Singh Tattal - also known as the "Pen-Tacular-Artist" now finally understands his obsessive tendency to draw pictures for hours on end. It is a common symptom of the autism spectrum disorder.
He has learned to let the condition drive his creativity, and this year he has four exhibitions lined up in his hometown, London.
In an interview with Ouch, Singh Tattal talks about his obsessions, support networks and being part of the Sikh community.
How does Asperger's Syndrome affect you?
I'm very obsessive. Where other people might take a month, each of my drawings takes four days. I'm very reclusive as well - I probably spend 95% of the time by myself.
I don't really like change. I haven't been out of London for 12 years, I have multiple pairs of the same trainers and I've eaten baked beans every day for 20 years.
Some of this stuff sounds quite trivial, but over time it starts annoying people around you.
When I'm at home I don't sit with my family in the living room and have only started eating downstairs to try and make an effort. People used to think I was depressed because I was in my room but actually I was depressed when I had to leave it.
I started drinking over the years to try and fit in with people and have had friends in the past, but at the moment I have zero friends. I don't drink, I just draw - and I am the happiest I've ever been.
How has your life changed since the diagnosis?
Once I got diagnosed, I decided to change my lifestyle.
Rather than use my obsessive nature on silly things like games or films, I decided to focus on drawing.
Drawing used to be a passion, but you hadn't drawn for 11 years until your diagnosis.
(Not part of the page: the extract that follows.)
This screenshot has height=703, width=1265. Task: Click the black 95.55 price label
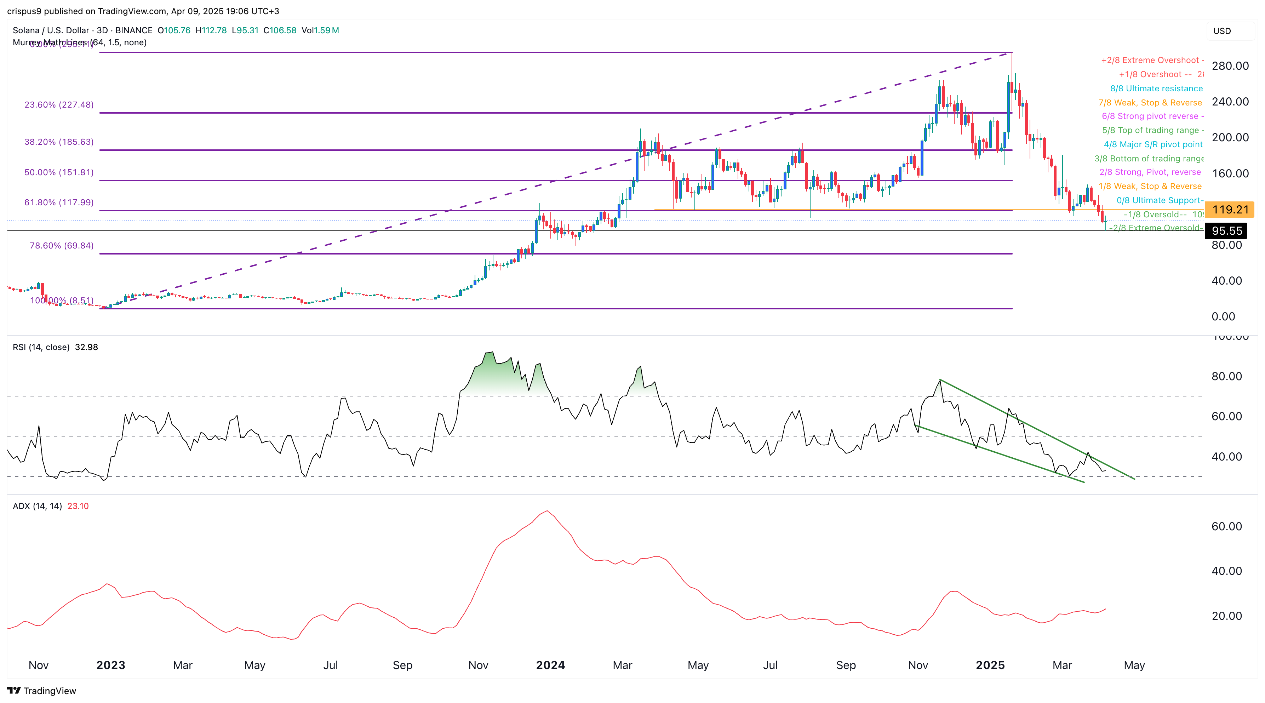1226,231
Why?
I have such an obsessive nature that when I draw, I don't just do it now and then, I put in ridiculous hours.
That's not very good for looking for work or trying to work, so I had to stop.
When I started again, I decided to go full force. I've been practising drawing for 14 months in my room.
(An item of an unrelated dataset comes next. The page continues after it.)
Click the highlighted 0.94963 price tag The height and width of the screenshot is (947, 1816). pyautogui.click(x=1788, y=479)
I knew the standard I wanted to get to and now that I'm there, I'm happy to show my work to people.
What are your drawings like?
They are all black and white, graphite and charcoal drawings. I don't do one particular subject. I've done a lot of comic-based drawings and I'm doing some artwork on emotions, people in distress. It's not because I'm a morbid person but because I've gone through a really dark space. I relate to the sad ones.
What's it like being a Sikh on the spectrum?
I've been going to my support group for a year and I've only ever met one other Asian person. That's not because Asian people don't have Asperger's Syndrome, It's because Asian people tend to cover it up. It's not something they really talk about. If I was from a white English family, people would have picked up my symptoms very young because I was a typical Asperger's kid.
I'm now slowly telling my relatives - who I don't even know because I'm so reclusive. I've started talking to them over Facebook because I want to make an effort now.
What do you gain by going to a support group?
I've always hated myself, because I'm a pretty intelligent guy - I managed to get myself a degree - but after so many problems, I started to think that I was a failure. People make you feel like you're a bad person because you can't do certain things.
Going (to the support group), you see people who are similar to you and you realise that they're really good people. It makes you look at yourself in a different way.
I would recommend anybody who's on the spectrum - or even thinks they are - just to turn up. Even if you are depressed, it is nice and comforting to speak to other people who can give you advice and help you out.
Why did you give a present to your local Sikh temple?
When you start a new career, you normally give a gift. The present is a drawing of the Sikh's 10th Guru, Guru Gobind Singh Ji. He has the heart of a saint and the body of a warrior and I've always aspired to be like that.